The results on some graph classification datasets look significantly better than other graph convolution methods. Refer to the last 2 rows in the below image.

In addition to this it might be useful to check performance on the ogb-dataset too.

[ldv1]

This is an interesting paper.

Two remarks:

• I am happy that you put this figure: SAGPool improves upon TopKPool (see Self-Attention Graph Pooling) and so it is curious to see that in the table above TopKPool beats SAGPool by a large margin.
• GMN, the ones with the best performance, embeds the topology into the feature vector using random walk with restart. So, it seems that it only works in the transductive setting.

[wsad1]

• SAGPool improves upon TopKPool (see Self-Attention Graph Pooling) and so it is curious to see that in the table above TopKPool beats SAGPool by a large margin.

Thanks for bringing this up. According to the SAGpool paper. SAG pool is better than Diffpool and topkpool(graph unet). However the GMN paper shows the opposite. One thing to note is that the SAGpool results are same in both the GMN paper and the SAGpool paper. Not sure whats causing this difference. I'll try to dig deeper into their training settings, or code(if available) to find some answers.
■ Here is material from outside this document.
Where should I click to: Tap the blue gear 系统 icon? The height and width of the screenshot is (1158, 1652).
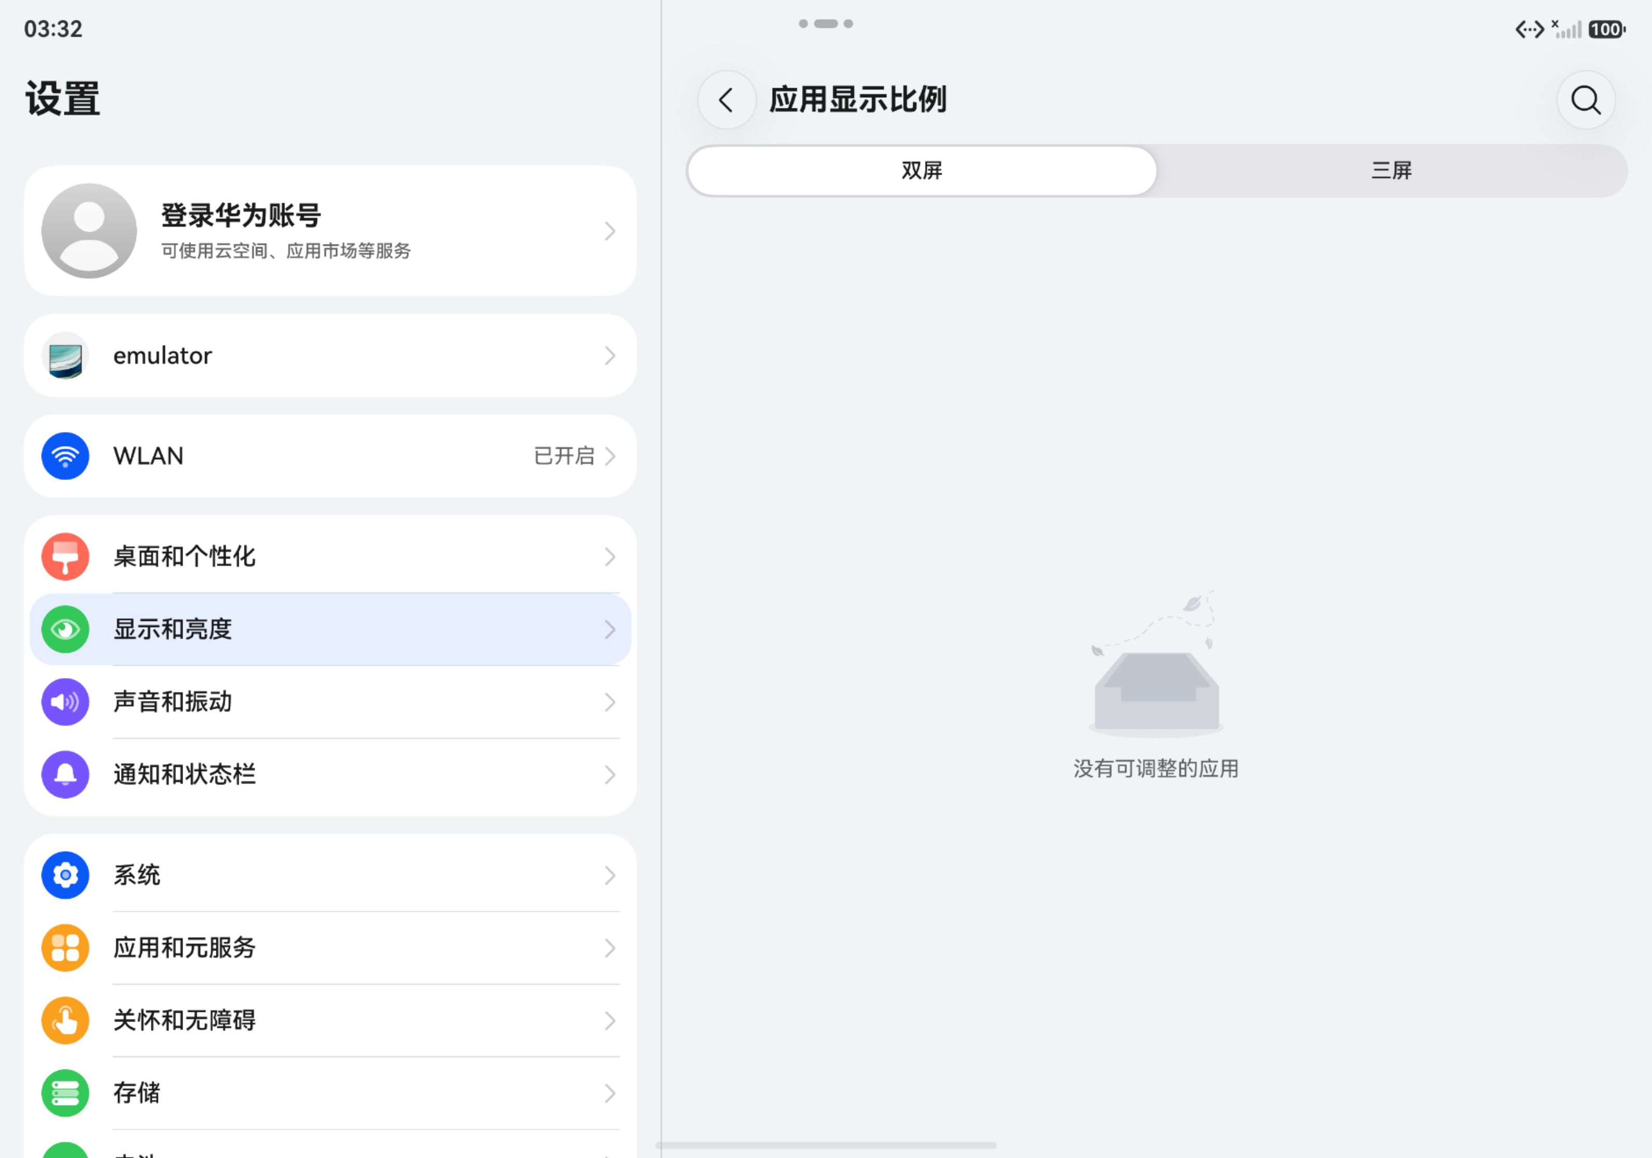pos(65,875)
• GMN, the ones with the best performance, embeds the topology into the feature vector using random walk with restart. So, it seems that it only works in the transductive setting.

For an unseen graph(inductive setting) S(difussion matrix from random walk) would have to be computed again but the learnt parameters W0 and W1 could be used as is. So it could work in the inductive setting too . Attaching the GMN equation(first layer) for reference.

[ldv1]

To the problem of inconsistent results: I am not sure if it is worth digging into this issue: figures reported by papers are (too) often inconsistent with each others, for various reasons, e.g. different implementations, different ways to conduct experiments (notably the data split). What I wanted to say with this remark: If the figures for TopKPool are correct, then the expected performance of SAGPool is likely to be much higher than what is reported in the table, and so the performance of the GMM model is good but no longer that impressive. That said, I find their model interesting (and new).

To the second problem: If I understand the model correctly, the first layer considers the features using the feature matrix X and the topology using the random walk transition matrix S. The order of the elements of S (rows, but also the columns) depends on the labeling of the nodes. If I permute the labels, then S will change. In such a situation, how can W0 be reliably estimated?

[rusty1s]

Thanks @wsad1 for the proposal and @ldv1 for this discussion. As far as I can tell, adding this method to PyG should be quite straightforward. However, I do not have plans yet to integrate it by myself, but please feel free to contribute :)

[wsad1]

@ldv1. To the second problem: If i understand correctly, in section 3.2 and 3.2.1 the authors suggest that S be sorted, making the GMN permutation invariant.

Thanks @rusty1s, i think it can be implemented with some modifications to diffpool. The gmn module will look similar to diffpool in terms of its inputs and outputs. I'll give it a shot.